Es obvio que el gobierno de la República no tuvo el mismo interés en celebrar los 100 años del comienzo de la Revolución, que los 200 del inicio de la Independencia. La razón más evidente de esa diferencia de entusiasmos se la escuché decir a Héctor de Mauleón hace unos días: los festejos de la Independencia podían ser presentados como cosa propia del gobierno federal, mientras que la celebración revolucionaria le pertenece al PRI. Y así, no tenía sentido organizar una conmemoración fastuosa para aplaudir el ideario de la oposición, ni mucho menos emprender debates y recuerdos que sólo hubieran beneficiado la memoria del partido que quiere volver a gobernar a México.
De modo que el próximo 20 de noviembre, serán muy pocos los que celebren el principio del movimiento social más importante que ha tenido México y, a cambio, tendremos un despliegue militar que nos recordará mucho más la guerra en la que estamos, que las muchas causas que se cruzaron en la Revolución que inició en 1910.
Causas que nunca se cumplieron a cabalidad, a pesar de que el régimen anterior cabalgó sobre ellas durante varias décadas. Y cuya situación concreta, cien años más tarde, produce más motivos de tristeza que de orgullo: la pobreza y desigualdad siguen siendo los problemas más lamentables del país; la mayor parte de los campesinos sigue viviendo al margen de las oportunidades —aunque así se llame el programa oficial del régimen—, mientras que los indígenas siguen situados al extremo de la marginación y la discriminación sociales. Las causas del trabajo han quedado capturadas entre los intereses sindicales y la voracidad de los mercados, mientras que nuestros derechos sociales a la educación y la salud —hoy reconocidos y extendidos— no cumplen con la calidad y la oportunidad indispensables para producir una verdadera movilidad social. Y además, seguimos siendo una sociedad clasista, racista y discriminadora.

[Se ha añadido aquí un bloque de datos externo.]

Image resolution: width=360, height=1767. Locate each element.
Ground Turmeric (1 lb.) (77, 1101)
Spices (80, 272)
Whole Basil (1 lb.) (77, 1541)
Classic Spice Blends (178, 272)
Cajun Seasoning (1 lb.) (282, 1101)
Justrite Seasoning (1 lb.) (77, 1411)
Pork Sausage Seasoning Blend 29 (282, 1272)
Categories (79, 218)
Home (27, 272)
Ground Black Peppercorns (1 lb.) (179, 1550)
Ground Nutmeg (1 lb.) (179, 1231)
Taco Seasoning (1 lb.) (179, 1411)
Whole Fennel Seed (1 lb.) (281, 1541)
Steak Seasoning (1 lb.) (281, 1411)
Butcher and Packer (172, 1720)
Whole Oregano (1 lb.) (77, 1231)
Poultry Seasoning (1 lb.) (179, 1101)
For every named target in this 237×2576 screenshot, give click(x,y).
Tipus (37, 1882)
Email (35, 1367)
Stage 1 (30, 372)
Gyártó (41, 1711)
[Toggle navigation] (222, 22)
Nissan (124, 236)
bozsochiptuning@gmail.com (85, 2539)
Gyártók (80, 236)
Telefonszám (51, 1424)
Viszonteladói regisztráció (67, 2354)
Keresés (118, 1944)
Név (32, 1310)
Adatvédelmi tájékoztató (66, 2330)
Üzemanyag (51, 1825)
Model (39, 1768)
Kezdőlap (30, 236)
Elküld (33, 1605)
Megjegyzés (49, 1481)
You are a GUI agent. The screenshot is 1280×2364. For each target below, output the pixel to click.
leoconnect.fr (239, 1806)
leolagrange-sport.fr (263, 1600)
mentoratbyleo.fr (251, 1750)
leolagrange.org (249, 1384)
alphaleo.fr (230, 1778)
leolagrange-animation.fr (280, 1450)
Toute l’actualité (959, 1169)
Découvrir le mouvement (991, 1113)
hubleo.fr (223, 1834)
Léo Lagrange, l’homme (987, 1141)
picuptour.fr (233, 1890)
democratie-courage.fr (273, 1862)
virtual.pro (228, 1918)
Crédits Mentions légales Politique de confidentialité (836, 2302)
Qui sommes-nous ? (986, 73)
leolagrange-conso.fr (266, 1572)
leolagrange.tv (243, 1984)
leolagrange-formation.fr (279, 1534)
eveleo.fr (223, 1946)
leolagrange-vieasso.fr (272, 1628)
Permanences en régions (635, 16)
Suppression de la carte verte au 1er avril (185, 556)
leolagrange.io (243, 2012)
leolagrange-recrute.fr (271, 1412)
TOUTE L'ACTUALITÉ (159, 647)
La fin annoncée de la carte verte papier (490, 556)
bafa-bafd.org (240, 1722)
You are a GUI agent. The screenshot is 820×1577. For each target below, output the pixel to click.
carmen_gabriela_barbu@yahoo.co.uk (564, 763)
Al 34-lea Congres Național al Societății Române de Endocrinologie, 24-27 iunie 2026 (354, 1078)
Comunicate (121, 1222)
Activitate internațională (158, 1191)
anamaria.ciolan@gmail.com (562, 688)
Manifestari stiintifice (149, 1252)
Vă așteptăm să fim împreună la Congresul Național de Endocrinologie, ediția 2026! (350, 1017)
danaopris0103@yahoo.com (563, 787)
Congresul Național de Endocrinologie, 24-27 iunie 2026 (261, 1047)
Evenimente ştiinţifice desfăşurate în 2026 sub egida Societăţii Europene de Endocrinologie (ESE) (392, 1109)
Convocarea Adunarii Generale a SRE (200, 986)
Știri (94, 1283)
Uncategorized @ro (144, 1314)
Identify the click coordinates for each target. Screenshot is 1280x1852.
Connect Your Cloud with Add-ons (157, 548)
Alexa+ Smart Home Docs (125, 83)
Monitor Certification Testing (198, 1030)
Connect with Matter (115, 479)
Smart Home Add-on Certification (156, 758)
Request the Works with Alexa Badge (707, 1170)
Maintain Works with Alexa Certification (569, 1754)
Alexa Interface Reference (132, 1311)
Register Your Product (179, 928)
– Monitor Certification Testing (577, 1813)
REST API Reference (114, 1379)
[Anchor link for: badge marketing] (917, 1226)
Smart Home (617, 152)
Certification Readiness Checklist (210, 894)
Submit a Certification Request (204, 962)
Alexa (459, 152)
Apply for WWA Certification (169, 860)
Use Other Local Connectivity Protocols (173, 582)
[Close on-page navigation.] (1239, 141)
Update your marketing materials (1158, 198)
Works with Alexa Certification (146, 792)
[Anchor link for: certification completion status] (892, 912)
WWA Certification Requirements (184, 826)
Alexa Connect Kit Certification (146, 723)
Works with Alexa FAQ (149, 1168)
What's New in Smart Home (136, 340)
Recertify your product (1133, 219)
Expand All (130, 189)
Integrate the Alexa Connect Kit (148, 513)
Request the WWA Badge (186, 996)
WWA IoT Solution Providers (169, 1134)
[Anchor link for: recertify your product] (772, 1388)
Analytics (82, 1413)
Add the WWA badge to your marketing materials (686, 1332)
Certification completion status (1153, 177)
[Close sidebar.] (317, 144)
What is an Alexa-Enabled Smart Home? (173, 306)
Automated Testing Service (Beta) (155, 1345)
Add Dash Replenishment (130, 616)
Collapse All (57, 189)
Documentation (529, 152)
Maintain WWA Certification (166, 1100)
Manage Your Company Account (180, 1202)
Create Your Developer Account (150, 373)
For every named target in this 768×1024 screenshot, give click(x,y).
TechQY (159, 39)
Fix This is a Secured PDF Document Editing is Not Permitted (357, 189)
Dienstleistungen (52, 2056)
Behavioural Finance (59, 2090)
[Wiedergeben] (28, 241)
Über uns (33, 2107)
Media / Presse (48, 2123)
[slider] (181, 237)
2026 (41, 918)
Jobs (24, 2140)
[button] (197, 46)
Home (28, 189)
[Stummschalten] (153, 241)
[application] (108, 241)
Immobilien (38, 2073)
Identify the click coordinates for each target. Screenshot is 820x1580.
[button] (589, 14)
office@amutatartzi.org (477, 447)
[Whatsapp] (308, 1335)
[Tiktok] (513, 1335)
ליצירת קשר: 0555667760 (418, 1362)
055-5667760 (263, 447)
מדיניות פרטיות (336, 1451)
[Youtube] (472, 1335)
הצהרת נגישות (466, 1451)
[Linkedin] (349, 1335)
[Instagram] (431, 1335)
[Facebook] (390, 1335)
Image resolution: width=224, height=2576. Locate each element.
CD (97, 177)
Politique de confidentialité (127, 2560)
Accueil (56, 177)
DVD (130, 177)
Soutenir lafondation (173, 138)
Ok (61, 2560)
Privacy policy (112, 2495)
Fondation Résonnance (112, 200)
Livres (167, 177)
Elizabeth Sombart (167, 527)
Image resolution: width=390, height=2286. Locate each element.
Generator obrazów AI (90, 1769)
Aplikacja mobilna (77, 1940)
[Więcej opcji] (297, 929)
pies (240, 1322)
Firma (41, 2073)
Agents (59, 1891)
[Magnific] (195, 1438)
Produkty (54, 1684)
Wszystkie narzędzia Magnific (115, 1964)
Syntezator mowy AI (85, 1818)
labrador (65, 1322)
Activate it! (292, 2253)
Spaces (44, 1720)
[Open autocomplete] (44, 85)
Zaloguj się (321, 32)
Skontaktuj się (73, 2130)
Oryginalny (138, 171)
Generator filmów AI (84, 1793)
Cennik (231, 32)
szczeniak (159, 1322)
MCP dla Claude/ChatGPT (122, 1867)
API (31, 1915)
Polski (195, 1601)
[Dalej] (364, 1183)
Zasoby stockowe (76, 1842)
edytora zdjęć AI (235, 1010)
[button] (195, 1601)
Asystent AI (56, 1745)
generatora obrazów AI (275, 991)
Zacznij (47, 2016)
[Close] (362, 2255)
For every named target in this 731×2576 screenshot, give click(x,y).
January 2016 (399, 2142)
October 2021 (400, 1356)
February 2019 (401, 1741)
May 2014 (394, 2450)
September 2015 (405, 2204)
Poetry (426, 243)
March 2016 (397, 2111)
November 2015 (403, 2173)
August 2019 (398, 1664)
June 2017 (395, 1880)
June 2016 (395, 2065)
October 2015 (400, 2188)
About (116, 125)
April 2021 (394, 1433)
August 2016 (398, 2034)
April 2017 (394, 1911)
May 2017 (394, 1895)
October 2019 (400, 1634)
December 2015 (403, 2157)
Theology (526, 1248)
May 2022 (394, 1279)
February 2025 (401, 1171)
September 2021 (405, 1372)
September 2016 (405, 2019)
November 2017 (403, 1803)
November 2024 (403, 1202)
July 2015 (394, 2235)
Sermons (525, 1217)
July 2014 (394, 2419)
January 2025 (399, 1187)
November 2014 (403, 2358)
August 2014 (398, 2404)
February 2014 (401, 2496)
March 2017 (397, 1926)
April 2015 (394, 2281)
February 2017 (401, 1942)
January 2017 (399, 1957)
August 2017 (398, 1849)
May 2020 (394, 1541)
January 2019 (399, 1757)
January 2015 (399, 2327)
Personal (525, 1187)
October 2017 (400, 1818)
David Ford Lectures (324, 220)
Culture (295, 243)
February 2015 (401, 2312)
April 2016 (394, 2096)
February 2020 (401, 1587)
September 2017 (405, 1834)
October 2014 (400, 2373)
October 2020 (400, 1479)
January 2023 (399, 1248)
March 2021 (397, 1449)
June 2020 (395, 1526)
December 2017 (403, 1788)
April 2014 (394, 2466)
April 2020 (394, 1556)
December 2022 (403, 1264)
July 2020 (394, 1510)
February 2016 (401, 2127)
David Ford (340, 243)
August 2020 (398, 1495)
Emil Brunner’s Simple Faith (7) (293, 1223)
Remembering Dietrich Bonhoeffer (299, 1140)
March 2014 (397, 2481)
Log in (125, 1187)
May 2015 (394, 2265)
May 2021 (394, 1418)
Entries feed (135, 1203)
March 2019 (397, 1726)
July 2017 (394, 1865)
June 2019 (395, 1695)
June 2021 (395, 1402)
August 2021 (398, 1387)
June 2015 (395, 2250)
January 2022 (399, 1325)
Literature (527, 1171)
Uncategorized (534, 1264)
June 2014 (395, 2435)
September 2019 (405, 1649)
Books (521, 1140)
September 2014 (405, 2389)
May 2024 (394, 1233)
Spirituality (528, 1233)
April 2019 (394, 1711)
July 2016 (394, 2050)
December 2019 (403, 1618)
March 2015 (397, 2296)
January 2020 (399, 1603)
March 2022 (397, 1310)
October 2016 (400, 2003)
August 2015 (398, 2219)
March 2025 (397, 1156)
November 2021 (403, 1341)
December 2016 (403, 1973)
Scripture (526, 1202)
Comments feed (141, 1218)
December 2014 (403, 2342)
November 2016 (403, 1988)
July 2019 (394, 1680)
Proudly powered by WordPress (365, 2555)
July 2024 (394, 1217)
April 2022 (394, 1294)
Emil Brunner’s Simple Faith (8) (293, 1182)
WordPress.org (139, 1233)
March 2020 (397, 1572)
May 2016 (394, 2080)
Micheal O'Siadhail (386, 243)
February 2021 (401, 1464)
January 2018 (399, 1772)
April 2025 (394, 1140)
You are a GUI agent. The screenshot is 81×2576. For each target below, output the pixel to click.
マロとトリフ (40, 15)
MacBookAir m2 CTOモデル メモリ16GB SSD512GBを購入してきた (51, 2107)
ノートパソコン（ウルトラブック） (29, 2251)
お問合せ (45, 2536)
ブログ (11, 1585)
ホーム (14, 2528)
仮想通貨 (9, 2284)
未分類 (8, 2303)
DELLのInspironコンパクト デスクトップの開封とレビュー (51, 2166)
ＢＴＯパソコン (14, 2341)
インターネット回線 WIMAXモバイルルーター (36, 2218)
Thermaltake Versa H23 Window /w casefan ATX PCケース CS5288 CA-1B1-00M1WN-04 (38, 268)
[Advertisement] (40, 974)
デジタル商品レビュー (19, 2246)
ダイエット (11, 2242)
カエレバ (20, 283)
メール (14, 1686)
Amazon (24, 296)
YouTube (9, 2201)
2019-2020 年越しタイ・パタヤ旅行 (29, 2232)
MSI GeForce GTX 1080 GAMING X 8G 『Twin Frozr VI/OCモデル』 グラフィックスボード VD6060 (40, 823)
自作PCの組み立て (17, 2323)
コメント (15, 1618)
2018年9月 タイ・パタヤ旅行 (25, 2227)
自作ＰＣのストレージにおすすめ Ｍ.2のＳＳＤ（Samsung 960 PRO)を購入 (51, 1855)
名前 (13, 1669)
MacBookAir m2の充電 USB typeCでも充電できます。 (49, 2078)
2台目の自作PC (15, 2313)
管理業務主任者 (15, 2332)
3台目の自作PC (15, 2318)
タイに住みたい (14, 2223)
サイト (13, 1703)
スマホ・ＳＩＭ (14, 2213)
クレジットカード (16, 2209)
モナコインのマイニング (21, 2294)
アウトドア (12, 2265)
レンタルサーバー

La mejor noticia estaría, acaso, en la democracia cuya búsqueda dio origen al movimiento revolucionario de Madero, aunque esa nota de alegría se nos escurre cada día entre los abusos de las burocracias partidarias y la incapacidad de las instituciones para resolver los problemas principales del país. Y para colmo —como si fuera un sino— llegamos al festejo centenario en medio de una nueva guerra entre los mexicanos, agravada por el hecho de que ésta no tiene más causa ni propósito que el dinero y el poder edificados al margen de la ley. Una mala lista, pues, que oscurece los motivos que tendríamos para celebrar cien años de Revolución.
Con todo, el 20 de noviembre podría ser buen pretexto para dar inicio a otras revoluciones, menos dramáticas pero no menos importantes. Ya hay un grupo de activistas sociales que ha propuesto, por ejemplo, iniciar una nueva revolución educativa. Un movimiento social pacífico comprometido con los cambios que le están urgiendo al sistema de educación pública para salir de la mediocridad, iniciando por su liberación de los controles sindicales que lo ahogan. Hay otra revolución, más proclive a la información pública y la rendición de cuentas, que se está tomando en serio el seguimiento de los asuntos públicos y la vigilancia del dinero que nos pertenece.
Hay otras más a favor de los derechos ambientales, de los derechos de las minorías, de los derechos colectivos y de la no discriminación. Es decir, de la agenda alternativa a los intereses más superficiales de los poderosos, que ha ido avanzando paulatinamente con reivindicaciones muy concretas y en lugares específicos, como la Ciudad de México. Y esas revoluciones están acompañadas de otra, más visible por naturaleza propia, que es la revolución de los medios y de los nuevos contenidos de la comunicación política. Y no me refiero sólo a las redes sociales electrónicas, sino a la nueva competencia mediática que promete dar al traste con los enfoques enlatados, los debates arreglados y las opiniones prefabricadas.
Todas esas son formas revolucionarias, porque quieren romper con el estatus quo y defender razones y derechos que harían mucho mejor nuestra vida en común. Revoluciones para recuperar el sentido de lo público, que nos ha sido sistemáticamente arrebatado y corrompido. Pero que tienen vías muy distintas de expresión para avanzar en sus propósitos y que, casi siempre, carecen de caudillos y de ambiciones personales de poder. Son anticlimáticas y posmodernas. Revoluciones acotadas, focalizadas, localizadas, dispersas y puntuales. Nada que pueda ser presentado como una alternativa para los festejos de la revolución de 1910. Pero que están ahí, incubándose y creciendo poco a poco, mientras nuestra clase política tropieza y se disputa hasta las fechas, pensando en las siguientes elecciones.